Roof Top

You are given the heights of consecutive buildings. You can move from the roof of a building to the roof of the next adjacent building. You need to find the maximum number of consecutive steps you can put forward such that you gain an increase in altitude with each step.

Examples:

Input: arr[] = [1, 2, 2, 3, 2]
Output: 1
Explanation: 1, 2, or 2, 3 are the only consecutive buildings with increasing heights thus maximum number of consecutive steps with an increase in gain in altitude would be 1 in both cases.

Input: arr[] = [1, 2, 3, 4]
Output: 3
Explanation: 1 to 2 to 3 to 4 is the jump of length 3 to have a maximum number of buildings with increasing heights, so maximum steps with increasing altitude becomes 3.

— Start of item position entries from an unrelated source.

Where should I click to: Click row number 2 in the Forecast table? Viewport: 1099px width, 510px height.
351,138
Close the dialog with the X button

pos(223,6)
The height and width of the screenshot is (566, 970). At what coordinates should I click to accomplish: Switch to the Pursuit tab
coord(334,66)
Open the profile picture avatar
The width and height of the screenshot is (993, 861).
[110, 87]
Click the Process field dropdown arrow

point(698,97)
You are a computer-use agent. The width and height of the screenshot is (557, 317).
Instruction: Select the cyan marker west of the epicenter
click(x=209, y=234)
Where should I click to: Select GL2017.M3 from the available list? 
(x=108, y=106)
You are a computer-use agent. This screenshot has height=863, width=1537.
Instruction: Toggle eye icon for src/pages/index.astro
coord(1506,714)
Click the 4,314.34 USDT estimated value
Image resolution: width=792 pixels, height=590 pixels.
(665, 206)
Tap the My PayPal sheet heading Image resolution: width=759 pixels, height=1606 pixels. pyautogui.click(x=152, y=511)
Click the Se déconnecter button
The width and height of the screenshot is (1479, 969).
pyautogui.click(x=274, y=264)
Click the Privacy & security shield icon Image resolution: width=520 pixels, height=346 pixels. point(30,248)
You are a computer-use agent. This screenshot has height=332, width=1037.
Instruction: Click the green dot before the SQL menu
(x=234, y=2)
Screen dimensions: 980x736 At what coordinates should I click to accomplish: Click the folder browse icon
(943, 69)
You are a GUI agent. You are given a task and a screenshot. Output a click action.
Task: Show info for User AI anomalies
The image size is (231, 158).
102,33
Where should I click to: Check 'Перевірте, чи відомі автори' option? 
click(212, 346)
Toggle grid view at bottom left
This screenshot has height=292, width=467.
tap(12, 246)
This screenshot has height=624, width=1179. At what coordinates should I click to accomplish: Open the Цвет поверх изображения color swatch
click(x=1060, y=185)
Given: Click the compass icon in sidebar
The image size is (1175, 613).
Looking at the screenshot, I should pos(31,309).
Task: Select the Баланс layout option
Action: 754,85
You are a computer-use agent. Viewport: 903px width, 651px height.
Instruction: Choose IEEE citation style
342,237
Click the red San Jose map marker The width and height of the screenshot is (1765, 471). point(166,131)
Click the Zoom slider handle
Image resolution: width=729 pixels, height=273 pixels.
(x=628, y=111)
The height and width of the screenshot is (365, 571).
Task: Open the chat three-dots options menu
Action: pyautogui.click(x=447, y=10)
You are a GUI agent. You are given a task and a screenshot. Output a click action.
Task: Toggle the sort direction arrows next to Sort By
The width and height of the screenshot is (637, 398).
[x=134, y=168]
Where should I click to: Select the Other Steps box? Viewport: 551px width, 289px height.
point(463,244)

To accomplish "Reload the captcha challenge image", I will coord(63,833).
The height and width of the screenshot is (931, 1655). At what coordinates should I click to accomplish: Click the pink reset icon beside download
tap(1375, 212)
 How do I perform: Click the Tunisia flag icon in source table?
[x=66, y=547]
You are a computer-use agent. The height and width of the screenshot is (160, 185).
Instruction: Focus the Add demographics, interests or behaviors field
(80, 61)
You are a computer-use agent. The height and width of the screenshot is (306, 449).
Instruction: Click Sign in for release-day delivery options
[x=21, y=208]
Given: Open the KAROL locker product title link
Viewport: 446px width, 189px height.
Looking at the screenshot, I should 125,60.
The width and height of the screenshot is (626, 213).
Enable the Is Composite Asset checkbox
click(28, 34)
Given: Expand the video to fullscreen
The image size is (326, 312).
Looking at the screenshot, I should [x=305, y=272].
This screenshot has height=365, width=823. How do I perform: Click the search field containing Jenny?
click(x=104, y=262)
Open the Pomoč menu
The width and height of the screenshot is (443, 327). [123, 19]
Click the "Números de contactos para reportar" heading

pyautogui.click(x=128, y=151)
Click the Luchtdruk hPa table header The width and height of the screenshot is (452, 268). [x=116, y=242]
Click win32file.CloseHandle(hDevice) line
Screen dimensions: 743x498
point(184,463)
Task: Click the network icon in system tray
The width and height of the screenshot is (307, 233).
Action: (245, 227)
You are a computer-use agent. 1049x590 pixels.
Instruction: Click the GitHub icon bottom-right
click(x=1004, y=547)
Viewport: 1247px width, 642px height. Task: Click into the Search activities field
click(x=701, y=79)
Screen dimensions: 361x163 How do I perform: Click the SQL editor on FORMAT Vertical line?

Expected Time Complexity: O(n)
Expected Auxiliary Space: O(1)

Constraints:
1 <= arr.size() <= 10⁶
1 <= arr[i]<= 10⁵

Approach 01:

class Solution {
public:
    // Function to find the maximum number of consecutive steps
    // where the altitude increases with each step.
    int maxStep(vector<int>& heights) {
        int maxConsecutiveSteps = 0;  // Track the maximum consecutive increasing steps
        int currentConsecutiveSteps = 0;  // Track the current number of consecutive increasing steps
        
        for (int i = 1; i < heights.size(); ++i) {
            // If the current height is greater than the previous height, increment the current step count
            if (heights[i - 1] < heights[i]) {
                currentConsecutiveSteps++;
            } else {
                // Reset the current step count when the sequence breaks
                currentConsecutiveSteps = 0;
            }
            // Update the maximum consecutive steps
            maxConsecutiveSteps = max(maxConsecutiveSteps, currentConsecutiveSteps);
        }
        
        return maxConsecutiveSteps;
    }
};

class Solution:
    # Function to find the maximum number of consecutive steps 
    # where the altitude increases with each step.
    def maxStep(self, heights):
        maxConsecutiveSteps = 0  # Track the maximum consecutive increasing steps
        currentConsecutiveSteps = 0  # Track the current number of consecutive increasing steps
        
        for i in range(1, len(heights)):
            # If the current height is greater than the previous height, increment the current step count
            if heights[i-1] < heights[i]:
                currentConsecutiveSteps += 1
            else:
                # Reset the current step count when the sequence breaks
                currentConsecutiveSteps = 0
            
            # Update the maximum consecutive steps
            maxConsecutiveSteps = max(maxConsecutiveSteps, currentConsecutiveSteps)
        
        return maxConsecutiveSteps

Time Complexity

• Loop Iteration:

  The solution iterates through the array of heights once, comparing each pair of consecutive elements. Since there is a single loop over all elements of the vector, the time complexity is \(O(n)\), where \(n\) is the number of elements in the heights vector.

• Overall Time Complexity:

  The overall time complexity is \(O(n)\), where \(n\) is the size of the heights vector.

Space Complexity

• Auxiliary Space:

  The algorithm uses a constant amount of extra space for variables maxConsecutiveSteps and currentConsecutiveSteps, regardless of the input size. This results in a space complexity of \(O(1)\).

• Input Space:

  The input vector heights is passed by reference, so no additional space is used to store the input.

• Overall Space Complexity:

  The overall space complexity is \(O(1)\), as the space required does not depend on the size of the input.